Japan Syndrome -Berlin version
From Brazil to Tohoku to Berlin.
How Europe Sees Fukushima Today.
This year marks Takamine’s third appearance at Kyoto Experiment since 2011. Previously, he developed the ‘Japan Syndrome’ series in Brazil where he had residency through an exchange program with Panorama Festival. By changing the medium from video installation to performance, he has explored a way to reveal the subtle complexity and atmosphere of post-quake Japanese society. For the film version of the series, Takamine interviews people in stores and on the street about the aftermath of the nuclear accident, then films reenactments of the conversations in the studio with actors. The new Berlin version is the sequel to films produced in Kyoto, Mito and Yamaguchi. It evolves into something much more interactive, continuing to expose the dilemma facing Japan today. Takamine will develop the series in Berlin during his one-year residency. His own experience and surroundings have always been directly reflected in his work, thus his is always a work in progress. Looking at Japan from a distance, this work questions the idea of “who we are today”.

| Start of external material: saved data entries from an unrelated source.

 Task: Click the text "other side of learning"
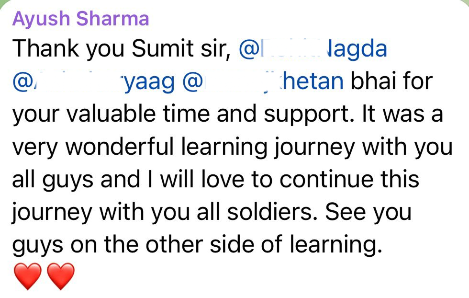tap(264, 245)
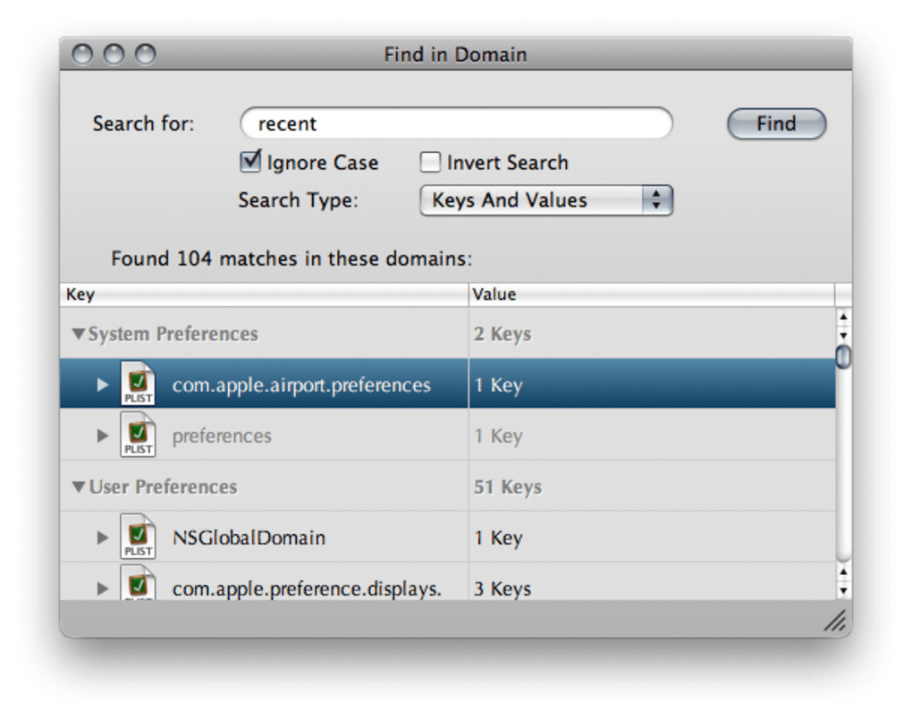Click the scroll down arrow at the bottom
Viewport: 912px width, 720px height.
tap(843, 590)
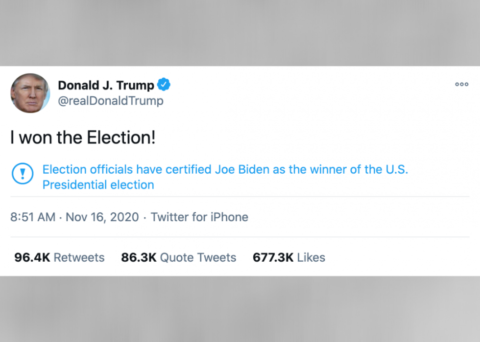
Task: View the Quote Tweets list
Action: click(x=198, y=257)
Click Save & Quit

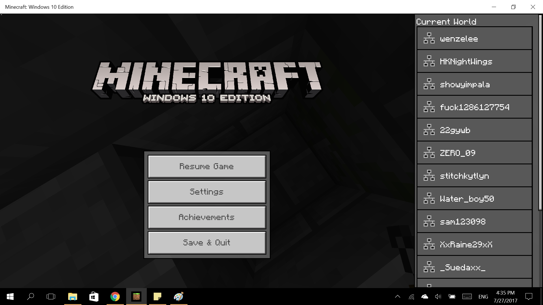pos(207,243)
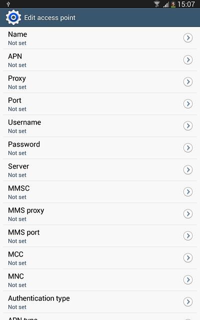The image size is (200, 320).
Task: Choose the Authentication type option
Action: coord(100,302)
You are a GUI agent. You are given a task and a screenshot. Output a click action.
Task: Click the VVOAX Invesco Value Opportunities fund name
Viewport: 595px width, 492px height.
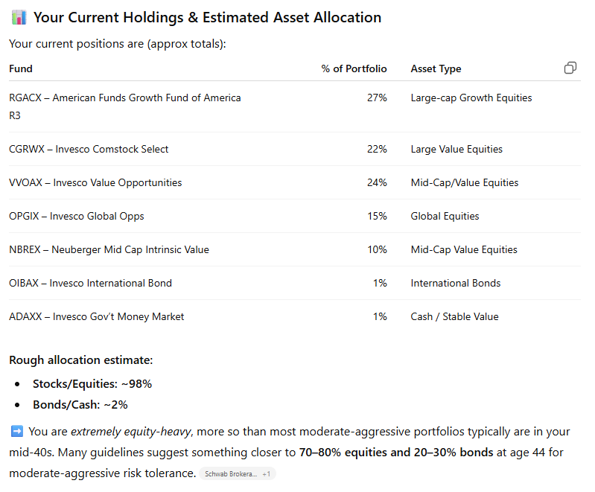(x=95, y=182)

‘Japan Syndrome’ is a video work in which actors interview people in stores and institutions in town and then reenact their conversations. The Kansai version was produced in September, 2011 for Kyoto Experiment 2011, the Yamaguchi version (at Yamaguchi Center for Arts and Media) in June, 2012, and the Mito version (at Contemporary Art Center, Art Tower Mito) in August, 2012. Casually questioning interviewees about the aftermath of the nuclear accident in grocery stores, restaurants, fish stores and aquariums in each town, it then films reenactments of the conversations in a studio with actors. With the official line regarding radioactivity having been discredited, individual stands and ideas have became more diverse. We gradually sense this and become hesitate to talk about nuclear issues and radioactivity in our day-to-day conversations. Instead of filming the interview itself, by reenacting it in a skit, the work illustrates and emphasizes people’s invisible confusion
and anxiety covering today’s society.
North Gallery, Kyoto Art Center
Front Plaza of Kyoto City Hall
Takamine works in various media such as performance, video, installation and more. Known for his social commentary on US imperialism, sexual issues of the disabled, foreigners residing in Japan and migrant workers, he reveals the conflict and dissension in society: nationality, gender and language etc, through his own body. Without being vociferous, his art uncovers the power and oppression that lies at the bottom of discrimination and prejudice. Although in his recent work, including stage direction, his own body is not visually present, the presence a human spirit that resists uniformity, and a fanatic relationship of trust are always perceptible in Takamine’s work, no matter who he collaborates with.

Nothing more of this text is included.